A growing wave of Gen Zers are turning to TikTok and Instagram to search for information, rather than rely on Google. This shift is not necessarily a bad thing for learning, say Singapore University of Social Sciences’-Brian Lee and Ludwig Tan

SINGAPORE: When Melanie, a colleague of ours, met her students in person for the first time after Singapore reverted to DORSCON Green in February, she was surprised to see some of her Gen Z students use TikTok or Instagram for research in their class group discussions.

Just before the COVID-19 pandemic, Google was still her students’ best friend.

Melanie’s observation mirrors a recent study by Google of Gen Z internet users, who are born roughly between the late 1990s and early 2010s.

Admitting that Gen Zers have forsaken Google’s search engine in favour of apps like TikTok or Instagram, Google’s senior vice president Prabhakar Raghavan noted that younger users are now more interested in “visually rich” forms of search and discovery.


Gen Zers are true-blue digital natives who have been surrounded by the internet, mobile devices and social media since they were born. Processing multimedia and short videos with special effects is second nature to them; it is unsurprising that their preferred information sources tend to be visually rich.

As humanities and behavioural science educators, we have noticed that our Gen Z students favour learning materials that combine appealing visuals, music, text, and other special effects.

This type of attention-grabbing and entertaining multimedia approach makes the learning process more enjoyable for them. TikTok short videos, ranging from 15 to 60 seconds, appeal to them, whereas traditional, text-based sources struggle to capture their attention and imagination.

Growing up in the digital age may have had a profound impact on Gen Z’s attention span too. A study by Microsoft in 2015 found that after the arrival of social media, the average human attention span had shrunk to 8 seconds in 2013, down from 12 seconds in 2000.

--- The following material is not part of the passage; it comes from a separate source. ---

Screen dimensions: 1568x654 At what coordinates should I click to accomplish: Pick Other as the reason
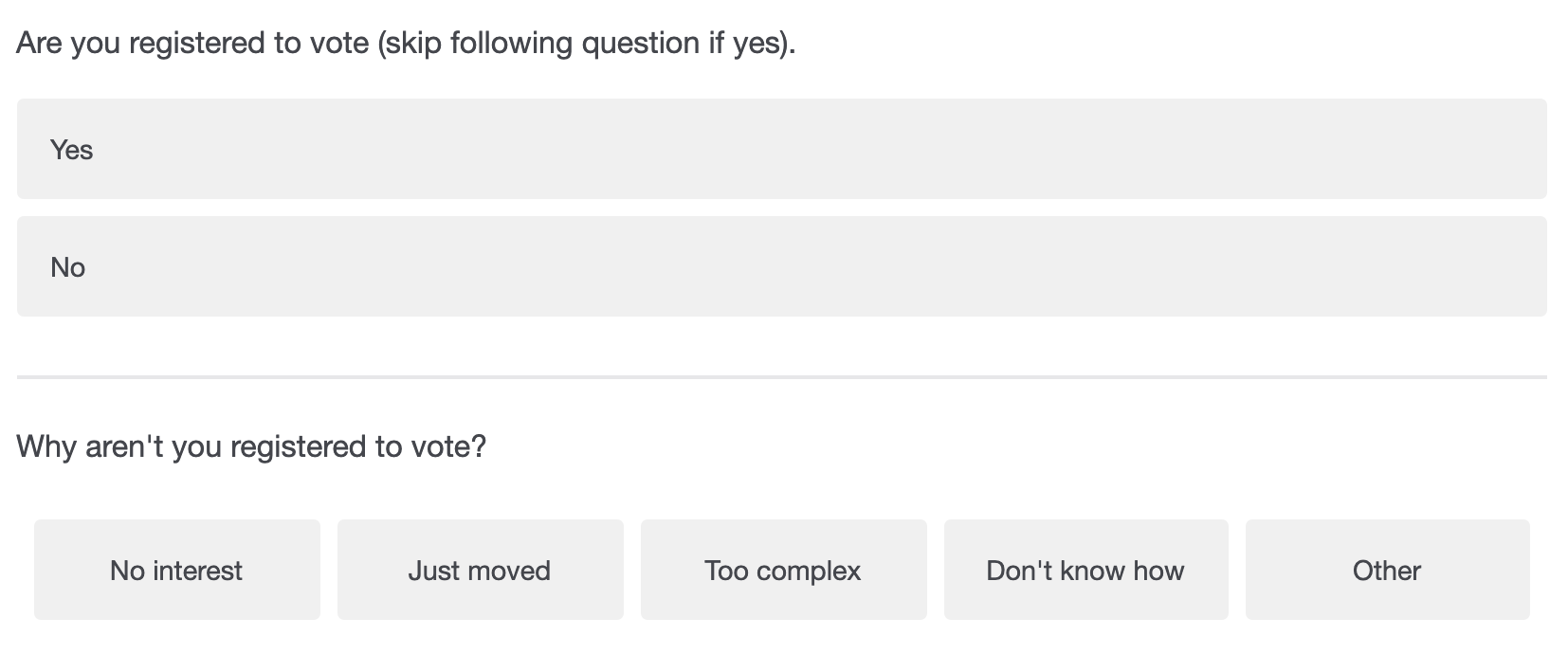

Marketing communication strategists who find it challenging to reach out to the younger generation have lamented that Gen Z’s ability to focus is even weaker than that of a goldfish, which is notoriously reputed to have an attention span of 9 seconds.

TikTok’s bite-sized content offers Gen Z the perfect answer, in line with their need for instant gratification. In addition, TikTok is known for its high levels of engagement, thanks to its powerful algorithm, which decides how the content is served to users.

With its personalised feeds of short videos set to music and sound effects, TikTok caters to Gen Z’s desire for constant stimulation too. TikTok’s algorithm has, in a way, further enhanced users’ penchant for selective exposure, a tendency to favour information which reinforces their pre-existing views while avoiding contradictory information.